アフリカでは、南部アフリカ地域での一般建機の売上げは前年同期並みであったものの、その他地域での需要が低調に推移したことなどにより、売上げは前年同期を下回った。
[リテールファイナンス]
リテールファイナンス部門では、北米、欧州などでの資産増加効果に伴い、売上高は529億円(前年同期比14.6%増)となった。
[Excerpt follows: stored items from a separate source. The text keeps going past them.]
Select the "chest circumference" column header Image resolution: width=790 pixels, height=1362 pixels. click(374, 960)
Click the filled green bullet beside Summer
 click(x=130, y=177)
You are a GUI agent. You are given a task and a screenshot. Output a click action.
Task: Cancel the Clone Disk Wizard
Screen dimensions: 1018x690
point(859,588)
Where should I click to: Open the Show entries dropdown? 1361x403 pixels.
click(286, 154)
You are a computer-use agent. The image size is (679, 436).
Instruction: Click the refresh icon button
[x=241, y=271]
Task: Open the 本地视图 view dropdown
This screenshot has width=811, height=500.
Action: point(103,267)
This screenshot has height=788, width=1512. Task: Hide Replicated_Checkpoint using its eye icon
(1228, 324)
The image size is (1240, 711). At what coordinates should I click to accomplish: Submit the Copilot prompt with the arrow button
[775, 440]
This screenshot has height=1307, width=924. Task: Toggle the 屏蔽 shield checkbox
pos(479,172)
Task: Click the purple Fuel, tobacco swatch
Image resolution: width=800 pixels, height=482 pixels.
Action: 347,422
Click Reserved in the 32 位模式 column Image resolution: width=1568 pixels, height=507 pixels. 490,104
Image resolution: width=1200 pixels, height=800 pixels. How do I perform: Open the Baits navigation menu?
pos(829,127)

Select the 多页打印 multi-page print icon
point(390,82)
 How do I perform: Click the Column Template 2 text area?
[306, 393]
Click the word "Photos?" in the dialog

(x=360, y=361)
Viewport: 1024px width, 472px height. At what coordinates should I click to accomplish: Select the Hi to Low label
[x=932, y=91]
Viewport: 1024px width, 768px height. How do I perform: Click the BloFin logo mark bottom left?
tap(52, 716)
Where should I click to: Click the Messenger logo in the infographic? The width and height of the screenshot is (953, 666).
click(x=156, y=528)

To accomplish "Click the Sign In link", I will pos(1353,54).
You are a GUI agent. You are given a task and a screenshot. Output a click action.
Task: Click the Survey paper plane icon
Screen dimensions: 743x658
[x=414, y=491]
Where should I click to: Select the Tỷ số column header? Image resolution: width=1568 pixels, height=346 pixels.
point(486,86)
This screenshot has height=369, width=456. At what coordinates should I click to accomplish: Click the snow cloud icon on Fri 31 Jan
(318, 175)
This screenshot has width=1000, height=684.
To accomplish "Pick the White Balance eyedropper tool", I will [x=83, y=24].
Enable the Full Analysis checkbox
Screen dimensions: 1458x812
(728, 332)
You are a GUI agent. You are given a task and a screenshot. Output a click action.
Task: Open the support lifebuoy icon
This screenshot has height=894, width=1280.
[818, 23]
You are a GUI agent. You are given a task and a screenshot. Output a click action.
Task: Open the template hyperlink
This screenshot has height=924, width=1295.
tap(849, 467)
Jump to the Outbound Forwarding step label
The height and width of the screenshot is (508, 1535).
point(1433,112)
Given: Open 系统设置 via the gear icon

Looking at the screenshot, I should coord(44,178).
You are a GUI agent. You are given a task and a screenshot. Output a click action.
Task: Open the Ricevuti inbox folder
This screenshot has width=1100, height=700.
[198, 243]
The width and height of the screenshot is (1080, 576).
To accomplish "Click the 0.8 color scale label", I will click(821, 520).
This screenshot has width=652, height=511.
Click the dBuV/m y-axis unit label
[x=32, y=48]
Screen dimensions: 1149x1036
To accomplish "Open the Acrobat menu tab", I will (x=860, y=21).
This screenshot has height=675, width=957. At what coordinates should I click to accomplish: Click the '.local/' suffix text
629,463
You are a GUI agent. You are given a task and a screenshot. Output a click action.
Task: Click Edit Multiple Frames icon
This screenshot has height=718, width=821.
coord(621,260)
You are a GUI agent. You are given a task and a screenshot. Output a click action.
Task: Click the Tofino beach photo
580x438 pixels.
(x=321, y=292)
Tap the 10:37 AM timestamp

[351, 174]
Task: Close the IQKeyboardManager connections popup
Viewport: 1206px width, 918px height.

セグメント利益は、中国での債権回収に関する引当金戻し益がなくなったこともあり、108億円(前年同期比16.9%減)となった。
[産業機械他]
産業機械他部門では、自動車業界向けの鍛圧機械及び工作機械の販売が減少したことに加え、半導体市場向けエキシマレーザー関連製品の販売減少もあり、売上高は1,270億円(前年同期比11.0%減)、セグメント利益は96億円(前年同期比24.0%減)となった。
昨年11月より、ギガフォトン(株)の中国内のサービス拠点を統括する新会社「GIGAPHOTONCHINA Inc.」が営業を開始し、サポート体制強化及び充実したサービスの提供に取り組んだ。
■連結業績予想に関する定性的情報
2020年3月期の連結業績予想については、売上高2兆4,720億円(前期比9.3%減)、営業利益2,790億円(同:29.9%減)、税引前当期純利益2,570億円(同31.9%減)、株主に帰属する当期純利益1,800億円(同:29.8%減)と、2019年10月30日公表値を据え置いている。